Random thoughts, poems, jottings, and as it says, musings. About anything and everything!
Thursday, 5 March 2015
Time the people of Jersey woke up
A guest posting today, which I first spotted on Facebook in the Politics Jersey group, but which I suspect was also a letter to the JEP.
Time the people of Jersey woke up.
By Alan Breckon
2nd March 2015
I have noted with a passing interest some of the emerging issues regarding the Island’s financial position, and comments and some very loose opinions being expressed as to where we might be and how things may move forward and the various options available, including most importantly who is going to have to pay (more).
I see this at the moment as a “political soft-sell” as we are being softened up with Ministerial comments here and there, but no substance just yet.

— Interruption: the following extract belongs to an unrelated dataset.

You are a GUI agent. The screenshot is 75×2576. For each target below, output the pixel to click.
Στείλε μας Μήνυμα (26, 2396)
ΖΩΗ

I should say at the outset that I have never believed that the Fiscal Policy Panel have ever told us much we did not already know or could not deduce from generally available information both locally and from elsewhere – therefore their latest effort is more of the same in my opinion. It skirts around reality.
Over £100 Million has already been “withdrawn”
I write mainly because I think the general public should be alerted to where we might be going in financial terms and perhaps some of the inevitable consequences.
Firstly I believe that is important to highlight some of the background to what has already happened over the last few years (or is in train). About £100 Million has already been used from other sources to prop-up existing expenditure. This has been “withdrawn” from the Dwelling House Loans Fund, Criminal Offences Confiscation Fund, Car Parks Trading Fund, Health Insurance Fund etc etc …also a sell-back of States held shares to Jersey Telecom, similar proposals for Jersey Water allied to Treasury requests for extra dividends from JT and Jersey Post.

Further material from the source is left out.